Accumulation of microbes in lotus stems causes reduced water uptake and results in rapid petal blackening. Leethiti et al. (2014) found that holding cut lotus flower buds in 8-hydroxyquinoline sulfate (HQS) solution did not affect water uptake. Our results showed that application of MgO NP effectively reduced the microbial population in vase water, as well as reducing colony forming units in NA test plates (Fig. 7). The MgO nanoparticles can release reactive oxygen species (ROS) that can produce hydrogen peroxide that is toxic to bacterial pathogens. MgO NP is regarded as a strong antimicrobial agent, and it inhibits the growth of several bacterial strains (Liu et al., 2014; Paret et al., 2013; Sierra-Fernandez et al., 2017) by damaging cellular components such as proteins, lipids, and even nucleic acids (Hemeg, 2017); it can reduce bacterial populations to a similar level to typical bactericide activity (Cai et al., 2018; Jin and He, 2011).

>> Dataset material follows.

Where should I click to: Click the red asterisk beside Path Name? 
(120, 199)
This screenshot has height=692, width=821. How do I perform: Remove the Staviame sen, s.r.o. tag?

MgO NP has also been shown to destroy Ralstonia solanacearum bacterial cells (Imada et al., 2016). Therefore, application of MgO NP in this study may have inhibited bacterial growth and reduced bacterial populations in vase water. Accumulation of smaller microbial populations in the stem end of cut lotus flower buds (Fig. 7) may lead to higher water uptake and lower fresh weight during vase life.
Several recent studies have focused on maintaining the postharvest quality of cut lotus flower buds by using ethylene inhibitors and/or plant hormones (Imsabai and van Doorn, 2013; Imsabai et al., 2010). In this study, we used MgO NP to extend the vase life of cut lotus flower buds by one day, this is meaningful in the lotus industry as it could reduce postharvest loss by about 50%, maintain good quality and achieve a good price. In addition, MgO NP promoted a useful reduction in physiological stress by inhibiting the microbial populations in the stem, as well as reducing ethylene production. Application of MgO NP at 0.1 and 0.3% maintained postharvest quality by delaying petal blackening and prolonging the vase life of commercial cut flower buds of the ‘Sattabongkot’ and ‘Saddhabutra’ lotuses. To the best of our knowledge, this is the first report on using MgO NP in postharvest flowers. However, we have not yet clarified the role of MgO NP at the molecular level, and further studies on the effects of MgO NP on several enzymes involved in ethylene biosynthesis and free radical scavenging are necessary in the future.